Provided passage -
------

When it comes to the mass shooting at an LGBT nightclub in Orlando, Catholics have not only responded to this horror, but to the failings of many church leaders to be in solidarity with LGBT communities. A handful of bishops identified the victims as LGBT people, but the vast majority including the Vatican could not even utter the word “gay” in their statements.

Today begins the U.S. bishops’ Fortnight for Freedom campaign. While it is ostensibly focused on religious liberty, in reality this now-annual campaign promotes such freedom at the expense of the rights of LGBT people and others. In view of their failings in responding to Orlando last week, the bishops should cancel the Fortnight and instead use the time to reflect on how they might reconcile with LGBT people in the church and in society.

The bishops could begin by thinking about Micheal Sean Winters’ questions posed to them ahead of the U.S. Conference of Catholic Bishops’ (USCCB) spring meeting held in California last week. He wrote in the National Catholic Reporter:

“Do you see that referring to gay people as ‘people who experience same sex attraction’ is not only a clunky and bizarre phrasing, in the wake of the attacks Sunday morning, it was offensive? Do you see that it seems you are afraid to mention the word, as if saying it were a kind of communicable disease? Does such a reluctance reflect the respect and dignity for the human person the Church celebrates?

“Do you think it is polite to refer to people in the manner that they refer to themselves? Do you still call Presbyterians and Lutherans heretics? Would you appreciate being called papists? Idolators? Does your hesitancy reflect concern about certain theories about LGBT issues you have been sold by some conservative groups and, if so, is this reluctance to call gay people gay not an example of putting ideology before people which the pope has denounced as the source of great evil and many barriers and injustices in our world?”

------

Stored data:
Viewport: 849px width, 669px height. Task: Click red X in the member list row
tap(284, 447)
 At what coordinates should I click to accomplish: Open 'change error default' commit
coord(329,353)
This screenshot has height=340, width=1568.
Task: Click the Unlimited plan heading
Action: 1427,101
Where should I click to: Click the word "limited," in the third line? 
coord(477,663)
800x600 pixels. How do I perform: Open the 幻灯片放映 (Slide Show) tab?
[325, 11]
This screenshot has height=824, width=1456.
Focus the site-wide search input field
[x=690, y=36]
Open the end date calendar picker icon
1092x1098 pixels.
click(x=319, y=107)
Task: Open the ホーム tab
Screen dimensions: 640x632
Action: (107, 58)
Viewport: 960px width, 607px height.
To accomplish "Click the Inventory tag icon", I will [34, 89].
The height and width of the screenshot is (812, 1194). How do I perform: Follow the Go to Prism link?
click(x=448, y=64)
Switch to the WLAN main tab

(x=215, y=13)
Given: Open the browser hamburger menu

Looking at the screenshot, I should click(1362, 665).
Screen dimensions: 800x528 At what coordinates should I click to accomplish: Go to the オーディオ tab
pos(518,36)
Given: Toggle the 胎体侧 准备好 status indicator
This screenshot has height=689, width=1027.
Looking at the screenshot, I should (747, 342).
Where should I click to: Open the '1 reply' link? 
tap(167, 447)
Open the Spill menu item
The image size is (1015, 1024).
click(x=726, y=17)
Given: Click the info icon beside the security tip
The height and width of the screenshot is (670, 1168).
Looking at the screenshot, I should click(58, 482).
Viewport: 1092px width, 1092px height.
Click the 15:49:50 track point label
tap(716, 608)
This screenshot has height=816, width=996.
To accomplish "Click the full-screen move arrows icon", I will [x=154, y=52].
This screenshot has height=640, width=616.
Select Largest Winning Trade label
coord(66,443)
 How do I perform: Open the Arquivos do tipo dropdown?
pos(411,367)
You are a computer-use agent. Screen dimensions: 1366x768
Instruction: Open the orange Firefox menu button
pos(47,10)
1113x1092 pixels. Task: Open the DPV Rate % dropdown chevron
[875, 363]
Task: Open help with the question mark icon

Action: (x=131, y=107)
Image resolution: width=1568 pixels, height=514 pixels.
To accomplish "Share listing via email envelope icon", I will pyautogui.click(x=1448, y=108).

------

Tasks -
**a)** Answer these from the commentary on the bishops' response to the Orlando shooting:
(i) What campaign by the U.S. bishops begins today?
(ii) In what publication did Micheal Sean Winters write his questions?
(iii) In what state was the USCCB spring meeting held?
**b)** Please extend the commentary on the bishops' response to the Orlando shooting, picking up after its final paragraph.

Numbered responses -
**a)**
(i) The Fortnight for Freedom campaign.
(ii) The National Catholic Reporter.
(iii) California.

**b)**
Winters asked, too, about whether bishops’ conflicts about their own sexual identities “helped or hindered” their relations with LGBT people. Robert Mickens in the National Catholic Reporter  followed a similar line of questioning. On LGBT people, Mickens wrote, church teaching and most church leaders “put us in closets and do all they can to keep us there.” He suggested the roots of these problems reside in priests’ own homophobia:

“Closeted homosexuality among the clergy — especially in the hierarchy — is one of the most serious pathologies that continues to hamper our ordained ministers from being prophetic leaders.”

Mickens called gay priests who acknowledge their sexual identity but remain closeted “truly heroic men.” These priests and male religious are the “first and most tragic victims of a faulty and hurtful teaching” because they not only must hide themselves but must represent the very church causing that harm. Some of these priests and religious leave active ministry, while others remain to serve the people of God. Then Mickens identified the real problem as those priests and religious who are “homosexually oriented but refuse to admit this even to themselves.” He wrote:

“In this way, they unwittingly inflict their own unacknowledged suffering and pathology on others by mercilessly preaching a rigid morality and insisting on a strict adherence to the letter of every ecclesiastical law. . .These are the tightly buttoned-up types, in every sense of the word. And so many of them tend to find their identity in the traditionalist wing of the church.”

Vatican actions, including letters from the Congregation for the Doctrine of the Faith and a 2005 instruction designed to bar gay men from seminary, have forced church ministers deeper into their closets. Mickens noted that the failings of many bishops to even note it was an LGBT nightclub targeted in Orlando “clearly attest that they fear even mentioning gay people.”

When closeted church leaders’ internal struggles are externalized as anti-LGBT actions, such decisions are too often acceptable in the bishops’ eyes. The Fortnight for Freedom’s skewed vision, the divisions it causes, and the aspersions it casts against Catholics who support LGBT equality, become normalized at the USCCB. Bishops’ failure to respond pastorally or even honestly after a massacre of LGBT people should almost be expected in such a stifling atmosphere.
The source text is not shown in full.